In Italia, il livello di attenzione è salito a seguito di un’analisi congiunta dei dati forniti dalla Rete Nazionale di Farmacovigilanza e dal Centro Antiveleni di Pavia. I risultati mostrano un numero significativo di sovradosaggi intenzionali tra i più giovani. Questo fenomeno è spesso legato a:

  • Gesti impulsivi o dimostrativi in momenti di forte disagio emotivo;
  • Una percezione del rischio alterata, dettata dalla falsa convinzione che il paracetamolo, essendo un farmaco “comune” e presente in tutte le case, sia del tutto innocuo.

Per questo motivo, diventa vitale che i ragazzi siano informati sui reali pericoli dei farmaci e che gli adulti di riferimento (genitori, insegnanti, educatori) svolgano un ruolo attivo nel promuovere un utilizzo responsabile.

Il manuale della sicurezza: le linee guida e le 3 regole d’oro dell’AIFA

Per utilizzare il paracetamolo in sicurezza il primo passo è semplice: leggere il foglietto illustrativo. La dose massima giornaliera e la durata del trattamento vanno infatti calibrate sempre in base all’età e al peso. Se i sintomi persistono, è fondamentale evitare il “fai da te” prolungato e consultare il medico per individuare la vera causa del problema.

In quest’ottica di prevenzione, l’Agenzia Italiana del Farmaco invita famiglie, pazienti e operatori sanitari a seguire queste fondamentali precauzioni:

  • Attenersi scrupolosamente alle dosi indicate nel foglietto illustrativo o dal medico.
  • Rispettare l’intervallo di tempo minimo tra una somministrazione e l’altra, evitando di assumere contemporaneamente altri farmaci che contengono lo stesso principio attivo o sostanze tossiche per il fegato.
  • Contattare immediatamente i soccorsi o un Centro Antiveleni in caso di sospetto sovradosaggio, anche in assenza di alcun sintomo.

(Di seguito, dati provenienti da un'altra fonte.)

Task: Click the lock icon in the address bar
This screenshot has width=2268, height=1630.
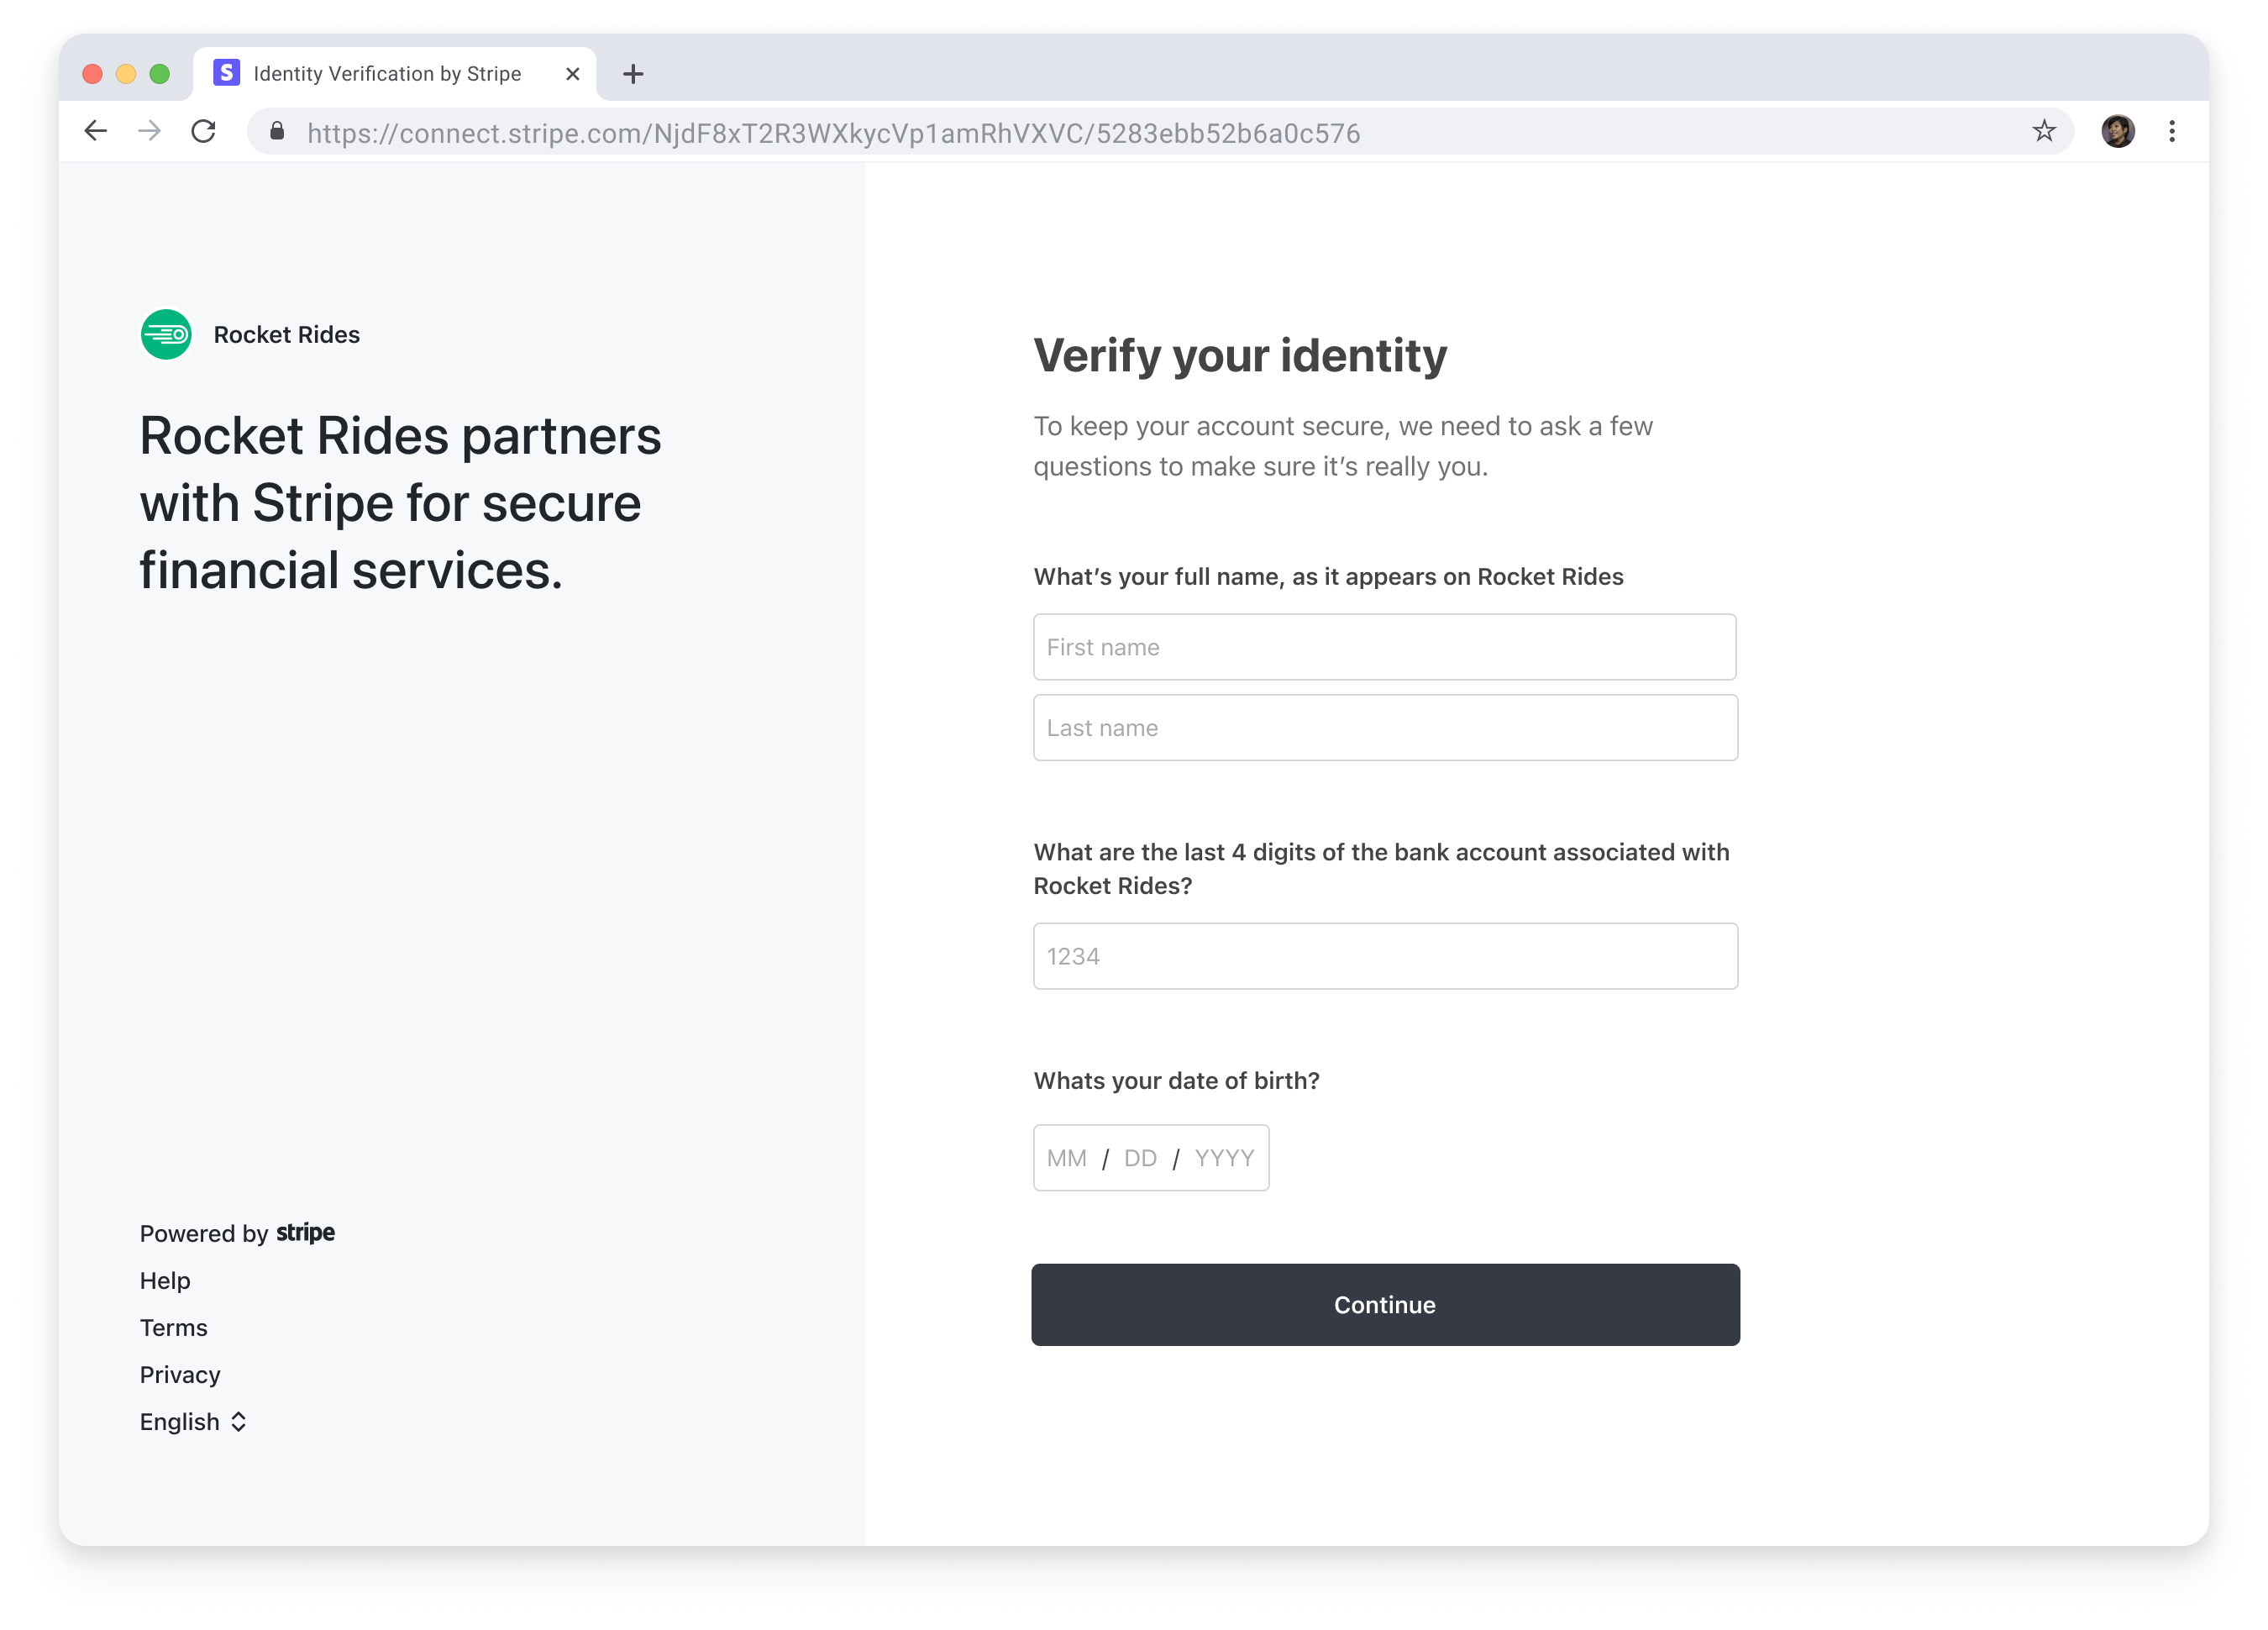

La sicurezza degli adolescenti comincia da un passo culturale necessario: abbattere il mito del farmaco “innocuo”. Educare i ragazzi alla salute significa ricordare a loro – e a noi stessi – che la familiarità non cancella il rischio e che anche il rimedio più comune custodito nell’armadietto di casa resta, a tutti gli effetti, una medicina da utilizzare con cognizione di causa.